Question #6: A sensor is used to monitor the performance of a nuclear reactor. The sensor accurately reflects the state of the reactor with a probability of .97. But with a probability of .02, it gives a false alarm (by reporting excessive radiation even though the reactor is performing normally), and with a probability of .01, it misses excessive radiation (by failing to report excessive radiation even though the reactor is performing abnormally).

(a) What is the probability that a sensor will give an incorrect report, that is, either a false alarm or a miss?

(b) To reduce costly shutdowns caused by false alarms, management introduces a second completely independent sensor, and the reactor is shut down only when both sensors report excessive radiation. (According to this perspective, solitary reports of excessive radiation should be viewed as false alarms and ignored, since both sensors provide accurate information much of the time.) What is the new probability that the reactor will be shut down because of simultaneous false alarms by both the first and second sensors?

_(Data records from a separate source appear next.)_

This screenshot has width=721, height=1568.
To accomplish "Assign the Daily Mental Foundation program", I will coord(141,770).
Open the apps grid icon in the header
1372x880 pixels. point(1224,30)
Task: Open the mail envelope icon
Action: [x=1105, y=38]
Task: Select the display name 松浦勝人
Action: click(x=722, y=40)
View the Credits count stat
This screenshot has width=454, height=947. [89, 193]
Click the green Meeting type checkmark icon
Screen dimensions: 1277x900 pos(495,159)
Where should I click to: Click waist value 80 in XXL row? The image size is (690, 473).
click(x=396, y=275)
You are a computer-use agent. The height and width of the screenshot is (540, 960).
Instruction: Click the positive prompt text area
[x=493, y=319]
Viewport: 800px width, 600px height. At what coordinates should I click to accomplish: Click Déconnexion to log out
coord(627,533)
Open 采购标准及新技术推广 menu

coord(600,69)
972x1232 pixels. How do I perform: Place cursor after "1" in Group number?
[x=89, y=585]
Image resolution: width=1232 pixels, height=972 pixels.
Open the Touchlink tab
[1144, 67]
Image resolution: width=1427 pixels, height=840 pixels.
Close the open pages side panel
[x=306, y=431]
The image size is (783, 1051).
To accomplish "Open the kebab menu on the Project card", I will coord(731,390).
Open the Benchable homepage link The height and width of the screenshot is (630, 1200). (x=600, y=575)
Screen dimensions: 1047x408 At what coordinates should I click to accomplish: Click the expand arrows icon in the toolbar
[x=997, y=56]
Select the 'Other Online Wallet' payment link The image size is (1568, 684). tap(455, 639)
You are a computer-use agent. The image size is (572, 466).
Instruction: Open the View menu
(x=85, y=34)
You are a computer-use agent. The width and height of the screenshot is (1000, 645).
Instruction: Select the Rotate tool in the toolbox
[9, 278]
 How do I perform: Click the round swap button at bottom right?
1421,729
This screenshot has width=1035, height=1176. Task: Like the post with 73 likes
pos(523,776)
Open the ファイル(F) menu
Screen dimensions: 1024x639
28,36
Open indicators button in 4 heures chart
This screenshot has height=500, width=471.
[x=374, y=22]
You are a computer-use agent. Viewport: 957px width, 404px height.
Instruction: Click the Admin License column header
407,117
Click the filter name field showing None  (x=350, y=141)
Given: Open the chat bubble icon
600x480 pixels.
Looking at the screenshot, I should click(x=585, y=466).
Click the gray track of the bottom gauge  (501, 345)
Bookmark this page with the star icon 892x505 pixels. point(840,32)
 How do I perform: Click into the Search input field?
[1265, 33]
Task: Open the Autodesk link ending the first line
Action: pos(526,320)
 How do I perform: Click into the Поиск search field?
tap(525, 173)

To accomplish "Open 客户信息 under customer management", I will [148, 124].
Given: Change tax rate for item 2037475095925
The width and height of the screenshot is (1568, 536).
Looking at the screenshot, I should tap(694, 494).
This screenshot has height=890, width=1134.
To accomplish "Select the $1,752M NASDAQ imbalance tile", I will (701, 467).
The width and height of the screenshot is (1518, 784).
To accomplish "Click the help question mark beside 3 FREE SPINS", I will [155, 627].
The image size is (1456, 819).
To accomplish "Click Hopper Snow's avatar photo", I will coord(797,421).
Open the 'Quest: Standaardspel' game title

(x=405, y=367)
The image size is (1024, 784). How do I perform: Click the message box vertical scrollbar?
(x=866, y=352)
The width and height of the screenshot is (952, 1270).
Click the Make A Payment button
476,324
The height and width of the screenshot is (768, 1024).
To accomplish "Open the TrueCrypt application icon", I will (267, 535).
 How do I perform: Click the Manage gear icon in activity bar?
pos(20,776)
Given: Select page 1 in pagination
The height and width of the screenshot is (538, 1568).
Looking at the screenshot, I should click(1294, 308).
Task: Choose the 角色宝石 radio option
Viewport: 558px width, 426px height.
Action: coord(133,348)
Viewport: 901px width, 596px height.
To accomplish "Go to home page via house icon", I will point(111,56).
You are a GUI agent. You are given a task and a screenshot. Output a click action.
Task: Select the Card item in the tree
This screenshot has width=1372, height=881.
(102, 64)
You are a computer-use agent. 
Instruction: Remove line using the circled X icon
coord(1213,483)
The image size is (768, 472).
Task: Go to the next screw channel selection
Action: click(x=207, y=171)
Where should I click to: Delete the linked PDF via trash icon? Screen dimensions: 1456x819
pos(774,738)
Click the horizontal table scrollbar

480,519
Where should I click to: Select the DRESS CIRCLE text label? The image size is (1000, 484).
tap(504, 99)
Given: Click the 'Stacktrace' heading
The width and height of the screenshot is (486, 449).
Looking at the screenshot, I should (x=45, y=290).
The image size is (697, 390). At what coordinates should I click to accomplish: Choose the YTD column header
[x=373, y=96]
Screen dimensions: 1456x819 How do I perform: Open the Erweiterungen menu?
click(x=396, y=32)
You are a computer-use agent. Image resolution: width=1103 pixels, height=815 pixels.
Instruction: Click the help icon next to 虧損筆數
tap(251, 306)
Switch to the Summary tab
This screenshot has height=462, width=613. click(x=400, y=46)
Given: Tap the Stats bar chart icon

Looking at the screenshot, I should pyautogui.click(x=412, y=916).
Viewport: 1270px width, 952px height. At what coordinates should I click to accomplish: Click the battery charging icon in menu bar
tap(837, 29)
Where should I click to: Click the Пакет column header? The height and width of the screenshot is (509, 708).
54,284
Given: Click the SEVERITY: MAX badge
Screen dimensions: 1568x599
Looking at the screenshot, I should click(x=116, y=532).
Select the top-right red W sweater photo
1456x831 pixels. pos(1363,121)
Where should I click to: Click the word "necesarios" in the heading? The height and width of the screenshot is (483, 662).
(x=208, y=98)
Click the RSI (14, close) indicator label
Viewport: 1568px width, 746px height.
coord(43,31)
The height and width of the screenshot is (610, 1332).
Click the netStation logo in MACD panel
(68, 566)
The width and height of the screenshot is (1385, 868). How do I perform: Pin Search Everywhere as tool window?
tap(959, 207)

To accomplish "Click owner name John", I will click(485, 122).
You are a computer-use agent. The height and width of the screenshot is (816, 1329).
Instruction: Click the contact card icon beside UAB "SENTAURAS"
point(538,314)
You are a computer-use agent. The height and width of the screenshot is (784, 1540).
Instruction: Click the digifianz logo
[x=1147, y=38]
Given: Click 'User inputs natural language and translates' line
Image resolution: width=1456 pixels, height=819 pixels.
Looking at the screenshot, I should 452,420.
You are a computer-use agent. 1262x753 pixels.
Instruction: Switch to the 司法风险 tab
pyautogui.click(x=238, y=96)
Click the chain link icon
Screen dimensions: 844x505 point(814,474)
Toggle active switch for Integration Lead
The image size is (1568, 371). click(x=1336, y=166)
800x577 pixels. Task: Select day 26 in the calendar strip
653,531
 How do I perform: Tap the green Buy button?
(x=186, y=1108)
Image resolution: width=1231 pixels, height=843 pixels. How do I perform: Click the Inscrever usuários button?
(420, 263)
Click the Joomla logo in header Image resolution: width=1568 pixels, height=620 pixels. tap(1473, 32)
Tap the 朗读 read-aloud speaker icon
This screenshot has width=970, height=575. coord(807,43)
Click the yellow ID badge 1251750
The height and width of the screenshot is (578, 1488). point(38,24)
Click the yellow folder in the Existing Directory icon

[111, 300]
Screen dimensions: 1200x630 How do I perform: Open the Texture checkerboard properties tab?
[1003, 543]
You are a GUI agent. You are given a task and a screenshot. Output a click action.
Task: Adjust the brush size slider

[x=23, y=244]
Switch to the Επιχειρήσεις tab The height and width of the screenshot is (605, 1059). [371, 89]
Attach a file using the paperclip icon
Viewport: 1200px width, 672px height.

(c) Being more concerned about failures to detect excessive radiation, someone who lives near the nuclear reactor proposes an entirely different strategy: Shut down the reactor whenever either sensor reports excessive radiation. (According to this point of view, even a solitary report of excessive radiation should trigger a shutdown, since a failure to detect excessive radiation is potentially catastrophic.) If this policy were adopted, what is the new probability that excessive radiation will be missed simultaneously by both the first and second sensors?

Solution: (a) The probability that a sensor will give an incorrect report is 0.01 + 0.02 = 0.03

(b) The new probability that the reactor will be shut down because of simultaneous false alarms by both the first and second sensors is p = 0.02*0.02 = 0.0004, assuming that both sensors are independent.

(c) The new probability that excessive radiation will be missed simultaneously by both the first and second sensors is p = 0.01*0.01 = 0.0001, assuming that both sensors are independent.